Iraq would need to formally request the NATO mission, diplomats said. That would likely rely on Iraqi Prime Minister Haider al-Abadi winning re-election in May, as rival candidates backed by Iran are hostile to U.S. troops remaining in the country.
A Pentagon report released in November said there were 8,892 U.S. troops in Iraq as of late September. Iraqi PM Abadi on Tuesday confirmed a fall in the number of U.S.-led coalition forces in the country but stressed the ongoing need for air support, according to AFP.
The U.S.-led coalition said on Monday it was "adjusting" its force levels in Iraq downwards as it shifts away from combat operations against Daesh. It gave no details but made clear the focus would now be on consolidating military gains against Daesh after more than three years of fighting in Iraq and Syria.
The Iraqi prime minister said the threat from Daesh was not over. "There is still a danger inside Syrian territory.
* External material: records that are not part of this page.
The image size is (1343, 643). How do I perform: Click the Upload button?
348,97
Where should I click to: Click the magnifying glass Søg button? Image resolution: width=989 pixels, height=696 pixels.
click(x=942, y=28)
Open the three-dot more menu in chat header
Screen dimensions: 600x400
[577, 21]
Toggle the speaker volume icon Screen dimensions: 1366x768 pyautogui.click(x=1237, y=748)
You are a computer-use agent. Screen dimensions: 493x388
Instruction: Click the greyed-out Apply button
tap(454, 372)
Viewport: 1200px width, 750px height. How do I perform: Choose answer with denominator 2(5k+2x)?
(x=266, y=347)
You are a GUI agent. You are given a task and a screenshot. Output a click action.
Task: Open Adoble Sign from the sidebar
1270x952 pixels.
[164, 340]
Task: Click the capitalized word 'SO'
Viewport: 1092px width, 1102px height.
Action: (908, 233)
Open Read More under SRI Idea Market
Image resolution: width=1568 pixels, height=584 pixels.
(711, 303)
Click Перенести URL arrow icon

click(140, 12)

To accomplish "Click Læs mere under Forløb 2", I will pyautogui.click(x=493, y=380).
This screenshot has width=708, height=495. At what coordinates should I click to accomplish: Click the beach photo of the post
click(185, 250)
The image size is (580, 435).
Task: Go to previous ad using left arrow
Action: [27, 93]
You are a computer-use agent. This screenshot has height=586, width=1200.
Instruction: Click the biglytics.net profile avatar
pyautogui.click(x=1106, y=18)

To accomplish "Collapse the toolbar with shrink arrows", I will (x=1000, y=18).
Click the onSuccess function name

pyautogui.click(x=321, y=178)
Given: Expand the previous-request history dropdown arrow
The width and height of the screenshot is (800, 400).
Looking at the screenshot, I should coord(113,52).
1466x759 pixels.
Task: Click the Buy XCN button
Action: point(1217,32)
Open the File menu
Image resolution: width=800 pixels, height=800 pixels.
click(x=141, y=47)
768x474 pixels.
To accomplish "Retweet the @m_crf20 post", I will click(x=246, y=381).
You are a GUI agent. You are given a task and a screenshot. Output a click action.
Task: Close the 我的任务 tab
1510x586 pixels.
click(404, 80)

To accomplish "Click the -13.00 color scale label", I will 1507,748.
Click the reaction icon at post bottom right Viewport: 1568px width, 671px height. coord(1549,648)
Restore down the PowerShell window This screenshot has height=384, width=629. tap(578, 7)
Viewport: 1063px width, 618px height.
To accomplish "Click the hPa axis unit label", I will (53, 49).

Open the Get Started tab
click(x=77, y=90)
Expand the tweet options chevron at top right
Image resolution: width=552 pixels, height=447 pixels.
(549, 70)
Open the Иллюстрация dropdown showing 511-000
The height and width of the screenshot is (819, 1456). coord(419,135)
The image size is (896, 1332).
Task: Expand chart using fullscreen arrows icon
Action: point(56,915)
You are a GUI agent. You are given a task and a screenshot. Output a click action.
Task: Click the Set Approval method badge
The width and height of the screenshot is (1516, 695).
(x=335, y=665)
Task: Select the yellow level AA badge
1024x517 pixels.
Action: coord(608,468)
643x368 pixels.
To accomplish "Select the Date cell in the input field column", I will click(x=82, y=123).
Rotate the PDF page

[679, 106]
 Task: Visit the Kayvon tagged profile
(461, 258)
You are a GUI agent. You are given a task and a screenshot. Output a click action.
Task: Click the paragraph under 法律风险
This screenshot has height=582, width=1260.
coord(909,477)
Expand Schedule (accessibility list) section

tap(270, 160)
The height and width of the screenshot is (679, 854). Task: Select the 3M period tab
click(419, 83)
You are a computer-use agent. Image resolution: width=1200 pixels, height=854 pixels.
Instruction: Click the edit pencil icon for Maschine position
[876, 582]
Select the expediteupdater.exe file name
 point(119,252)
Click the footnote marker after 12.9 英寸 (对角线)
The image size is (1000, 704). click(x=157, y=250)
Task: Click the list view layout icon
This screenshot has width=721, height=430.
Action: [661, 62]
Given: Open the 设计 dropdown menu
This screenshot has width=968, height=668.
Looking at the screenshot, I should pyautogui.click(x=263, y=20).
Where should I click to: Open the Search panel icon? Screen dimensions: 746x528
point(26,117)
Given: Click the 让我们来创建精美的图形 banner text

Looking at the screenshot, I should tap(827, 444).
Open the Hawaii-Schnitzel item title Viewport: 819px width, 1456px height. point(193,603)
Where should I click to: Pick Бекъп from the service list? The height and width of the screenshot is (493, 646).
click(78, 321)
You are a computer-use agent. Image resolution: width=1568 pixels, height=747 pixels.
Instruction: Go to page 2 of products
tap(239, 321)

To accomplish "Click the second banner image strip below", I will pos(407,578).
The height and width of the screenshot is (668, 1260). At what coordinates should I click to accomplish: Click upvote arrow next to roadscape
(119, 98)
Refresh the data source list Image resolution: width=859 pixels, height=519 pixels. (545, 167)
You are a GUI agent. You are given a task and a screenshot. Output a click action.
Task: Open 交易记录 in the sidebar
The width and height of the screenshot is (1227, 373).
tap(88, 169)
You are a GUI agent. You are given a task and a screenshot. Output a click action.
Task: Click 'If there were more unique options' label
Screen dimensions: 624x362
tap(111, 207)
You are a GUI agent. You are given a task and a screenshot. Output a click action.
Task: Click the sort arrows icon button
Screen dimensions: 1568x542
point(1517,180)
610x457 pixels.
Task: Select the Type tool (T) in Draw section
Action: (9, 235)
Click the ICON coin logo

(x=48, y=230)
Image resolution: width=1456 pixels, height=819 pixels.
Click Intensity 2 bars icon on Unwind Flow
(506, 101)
We control the borders, but there could be a real danger," said Abadi. "We need significant air cover to monitor the desert and terrorist movements. We need efforts from the coalition and... want to do a fully successful job," he said.
In December, Iraq declared victory against Daesh, more than three years after the terrorist group seized a third of its territory and swathes of neighboring Syria, declaring a "caliphate" ruling over millions of people.